Air New Zealand's year-long study aims to discover what happens to travelers physically and psychologically when they think about vacations, during the time they're away and how they feel when they return to work.

"Americans in particular say they don't take enough holidays. They say they don't have enough time or that holidays are too expensive. Yet they also say they need holidays. We want to find out how exactly the vacation process affects travelers," said a spokeswoman.

So far researchers have questioned 1,200 people flying with Air New Zealand during May. More than half said they would be willing to reduce work place benefits, daily breaks and even pay in order to take more vacation time.

Nearly three quarters thought that doctors should be able to write prescriptions for vacations.

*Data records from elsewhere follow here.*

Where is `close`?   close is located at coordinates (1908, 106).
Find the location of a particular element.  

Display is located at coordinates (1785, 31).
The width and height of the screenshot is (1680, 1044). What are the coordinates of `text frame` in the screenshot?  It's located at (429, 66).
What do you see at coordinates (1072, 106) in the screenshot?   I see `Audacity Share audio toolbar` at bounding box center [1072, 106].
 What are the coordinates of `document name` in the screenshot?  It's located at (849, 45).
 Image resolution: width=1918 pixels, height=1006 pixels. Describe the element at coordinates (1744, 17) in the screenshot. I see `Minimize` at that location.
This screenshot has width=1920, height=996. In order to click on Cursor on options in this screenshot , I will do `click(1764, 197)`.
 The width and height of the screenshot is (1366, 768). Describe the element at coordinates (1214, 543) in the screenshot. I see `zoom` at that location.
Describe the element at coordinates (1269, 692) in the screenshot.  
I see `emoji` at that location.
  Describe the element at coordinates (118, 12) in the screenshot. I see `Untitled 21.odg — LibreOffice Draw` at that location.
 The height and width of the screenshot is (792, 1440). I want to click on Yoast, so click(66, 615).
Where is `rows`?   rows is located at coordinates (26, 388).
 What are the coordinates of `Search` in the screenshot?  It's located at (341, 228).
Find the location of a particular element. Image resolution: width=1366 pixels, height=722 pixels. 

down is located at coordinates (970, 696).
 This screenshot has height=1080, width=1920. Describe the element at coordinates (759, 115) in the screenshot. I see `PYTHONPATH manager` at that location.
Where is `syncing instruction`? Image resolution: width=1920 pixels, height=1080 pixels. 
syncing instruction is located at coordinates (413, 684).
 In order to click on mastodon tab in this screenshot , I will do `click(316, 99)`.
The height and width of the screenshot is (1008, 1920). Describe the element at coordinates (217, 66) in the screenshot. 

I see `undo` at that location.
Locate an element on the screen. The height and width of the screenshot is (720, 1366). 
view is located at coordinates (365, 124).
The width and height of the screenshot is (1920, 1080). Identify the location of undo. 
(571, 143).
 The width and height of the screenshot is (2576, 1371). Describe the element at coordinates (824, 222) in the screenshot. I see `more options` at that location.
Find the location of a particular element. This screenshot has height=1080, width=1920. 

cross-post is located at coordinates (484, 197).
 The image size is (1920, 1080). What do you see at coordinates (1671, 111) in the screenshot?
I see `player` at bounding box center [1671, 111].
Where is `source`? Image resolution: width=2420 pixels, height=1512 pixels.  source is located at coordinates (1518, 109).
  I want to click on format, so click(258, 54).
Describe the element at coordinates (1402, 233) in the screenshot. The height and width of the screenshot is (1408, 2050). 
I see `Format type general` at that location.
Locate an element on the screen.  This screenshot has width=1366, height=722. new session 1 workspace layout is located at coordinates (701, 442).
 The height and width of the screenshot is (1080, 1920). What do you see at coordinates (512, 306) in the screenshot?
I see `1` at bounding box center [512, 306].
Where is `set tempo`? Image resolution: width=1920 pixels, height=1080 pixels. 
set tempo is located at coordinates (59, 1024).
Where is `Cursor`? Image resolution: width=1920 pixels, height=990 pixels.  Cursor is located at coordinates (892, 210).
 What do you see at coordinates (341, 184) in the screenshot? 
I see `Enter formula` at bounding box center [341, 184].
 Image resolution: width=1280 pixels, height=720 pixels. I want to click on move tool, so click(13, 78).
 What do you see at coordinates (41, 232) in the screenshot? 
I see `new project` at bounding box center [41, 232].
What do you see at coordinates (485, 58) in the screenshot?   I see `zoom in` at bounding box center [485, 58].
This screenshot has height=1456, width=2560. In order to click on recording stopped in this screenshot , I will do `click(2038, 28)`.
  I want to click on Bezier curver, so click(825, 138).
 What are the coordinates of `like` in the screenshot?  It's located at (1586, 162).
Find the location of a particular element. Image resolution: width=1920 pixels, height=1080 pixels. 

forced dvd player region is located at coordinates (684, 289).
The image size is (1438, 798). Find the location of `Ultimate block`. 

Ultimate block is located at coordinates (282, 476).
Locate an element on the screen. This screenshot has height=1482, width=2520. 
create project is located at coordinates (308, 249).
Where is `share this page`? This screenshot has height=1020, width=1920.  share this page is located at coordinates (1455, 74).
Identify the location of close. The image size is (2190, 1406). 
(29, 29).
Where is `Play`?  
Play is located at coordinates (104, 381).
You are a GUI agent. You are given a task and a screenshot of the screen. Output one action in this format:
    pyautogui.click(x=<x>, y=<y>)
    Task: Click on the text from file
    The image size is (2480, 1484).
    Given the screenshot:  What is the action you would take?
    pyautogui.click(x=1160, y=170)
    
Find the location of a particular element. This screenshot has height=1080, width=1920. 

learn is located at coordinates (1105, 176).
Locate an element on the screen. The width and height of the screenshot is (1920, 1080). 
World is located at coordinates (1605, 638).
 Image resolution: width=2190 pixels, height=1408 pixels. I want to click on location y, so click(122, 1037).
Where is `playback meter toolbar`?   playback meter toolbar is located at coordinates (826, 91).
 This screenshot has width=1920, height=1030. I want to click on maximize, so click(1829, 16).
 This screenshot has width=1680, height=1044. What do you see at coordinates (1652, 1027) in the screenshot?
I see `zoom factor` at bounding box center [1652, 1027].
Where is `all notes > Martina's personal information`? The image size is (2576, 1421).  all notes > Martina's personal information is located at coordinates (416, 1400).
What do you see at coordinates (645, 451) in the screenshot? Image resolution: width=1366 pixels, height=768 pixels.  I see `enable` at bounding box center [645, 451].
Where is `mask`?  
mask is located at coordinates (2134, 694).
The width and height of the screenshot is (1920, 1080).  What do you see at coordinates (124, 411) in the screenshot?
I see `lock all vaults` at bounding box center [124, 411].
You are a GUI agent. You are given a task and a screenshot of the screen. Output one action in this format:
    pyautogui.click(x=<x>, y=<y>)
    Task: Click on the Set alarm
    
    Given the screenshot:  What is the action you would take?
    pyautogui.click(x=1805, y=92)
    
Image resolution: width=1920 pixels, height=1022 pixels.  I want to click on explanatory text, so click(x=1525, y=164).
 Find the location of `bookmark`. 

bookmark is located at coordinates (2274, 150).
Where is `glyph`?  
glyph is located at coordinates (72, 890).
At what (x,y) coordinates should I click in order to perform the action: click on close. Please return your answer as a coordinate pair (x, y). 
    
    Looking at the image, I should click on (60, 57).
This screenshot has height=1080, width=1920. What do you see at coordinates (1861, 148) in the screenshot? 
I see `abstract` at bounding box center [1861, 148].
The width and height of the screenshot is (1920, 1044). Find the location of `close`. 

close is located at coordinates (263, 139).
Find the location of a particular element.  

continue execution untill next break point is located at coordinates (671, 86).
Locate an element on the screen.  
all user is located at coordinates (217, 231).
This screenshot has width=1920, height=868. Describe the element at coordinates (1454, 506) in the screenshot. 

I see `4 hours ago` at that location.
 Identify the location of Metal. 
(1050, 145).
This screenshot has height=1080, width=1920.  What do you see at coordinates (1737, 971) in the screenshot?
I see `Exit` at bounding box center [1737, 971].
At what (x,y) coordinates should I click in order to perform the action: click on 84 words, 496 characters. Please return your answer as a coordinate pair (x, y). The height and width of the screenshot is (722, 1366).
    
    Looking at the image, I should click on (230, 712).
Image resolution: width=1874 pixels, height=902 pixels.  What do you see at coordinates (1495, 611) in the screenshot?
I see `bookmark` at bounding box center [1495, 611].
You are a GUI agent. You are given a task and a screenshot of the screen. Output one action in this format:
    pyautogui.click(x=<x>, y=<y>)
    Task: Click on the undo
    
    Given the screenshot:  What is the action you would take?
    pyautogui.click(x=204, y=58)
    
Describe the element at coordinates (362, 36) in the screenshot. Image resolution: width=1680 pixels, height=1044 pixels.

And more than half said taking a full two weeks off work had a significant impact on their productivity rates when they returned.

Workers who took their allocated vacation time were happier and less stressed.

Gus Gilmore, vice president of Air New Zealand for the Americas said: "Air New Zealand will use the results of our study to identify and explore new ways to accelerate the vacation mindset and extend it for travelers once they return."

In addition, the airline has subjected a select group of traveler guinea pigs to a battery of intensive in-flight monitoring tests.

Using methodology normally reserved for studying pilots and astronauts the travelers flying on a U.S. to New Zealand flight have been hooked up to various pieces of scientific monitoring equipment measuring their brain, eye, muscle and heart rate activity.

The airlines say the tests will provide scientific data about what physically happens to the human body when travelers go on vacation.

"Our scientists are currently analyzing the results and when we have them we'll use them to make flying a positive part of the vacation experience," said a spokeswoman.

"So far the survey suggests the vacation mindset fades quickly after Americans return. More than half begin to feel like they have never been on vacation within the first three days back, returning to their normal stress levels and routines, sleep, work, diet and social activity."

Proof that once the business traveler is back at work it's time to book another vacation.